Evaluation of the Effect of Aripiprazole Supplementation in the Prevention of Delirium in Patients Admitted to the General Intensive Care Unit.

Abstract

To prove the position of aripiprazole as a preventive and safe agent in delirium in patients admitted to the intensive care unit (ICU), it is necessary to conduct randomized controlled clinical trials with appropriate design. In this study, 80 patients were randomly divided into two groups of 40. Group A received placebo mart for one week, and group B received 15 mg aripiprazole daily (dissolved in 10 cc) daily. As a criterion for assessing delirium, the Confusion Assessment methods for the ICU (CAM-ICUs) were evaluated daily for patients. At the end of the study, the trends of CAM-ICU and CAM-ICU changes on day 7 were compared between the two groups. All statistical tests were performed in two domains with a significance level of 5% using the t-test. Statistical Package for the Social Sciences (SPSS) 21 software was used to analyze the data. The use of aripiprazole in the studied indices was not statistically significant (P > 0.05).

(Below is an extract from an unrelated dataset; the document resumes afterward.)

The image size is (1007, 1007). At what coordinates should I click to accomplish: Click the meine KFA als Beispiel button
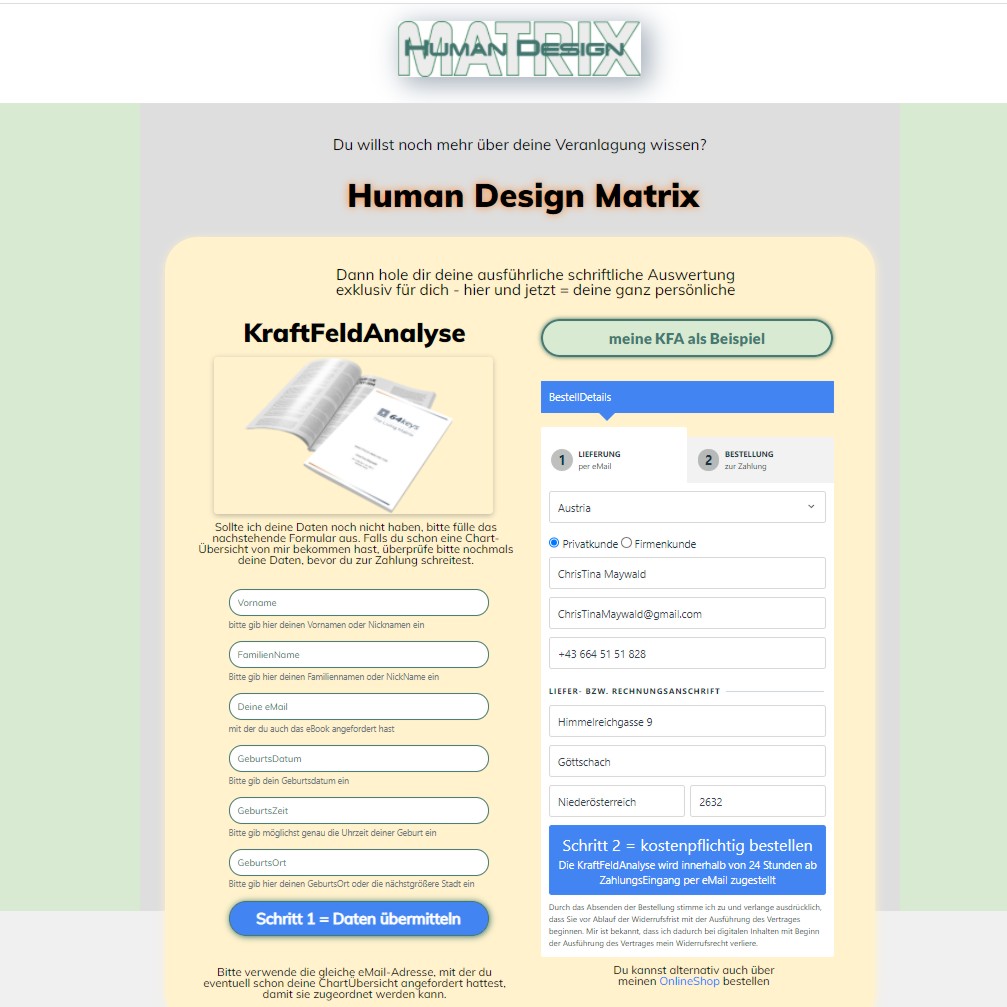pos(686,339)
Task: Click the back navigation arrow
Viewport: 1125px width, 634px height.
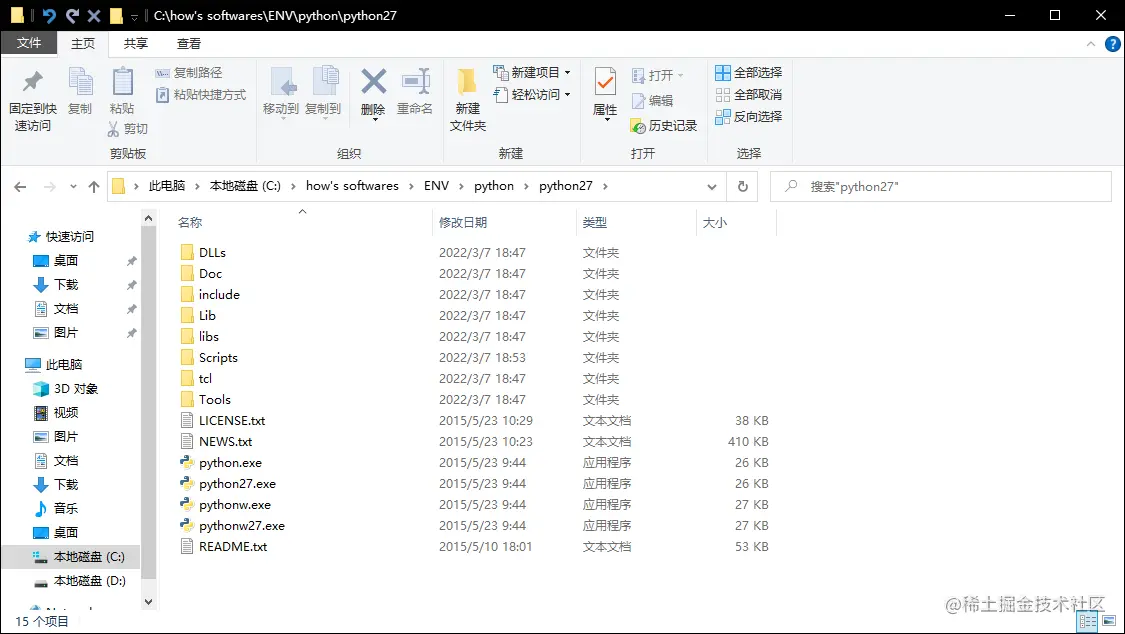Action: [x=20, y=186]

The results related to the length of stay in the ICU, showed that although the use of aripiprazole has reduced the length of hospitalization of patients in the ICU, this rate of reduction, was not significant (P > 0.05). The use of aripiprazole with the approach of reducing the risk or controlling the occurrence of delirium on patients admitted to the intensive care unit, despite creating some beneficial effects such as reducing the length of hospital stay in the ICU, cannot be clearly and significantly effective.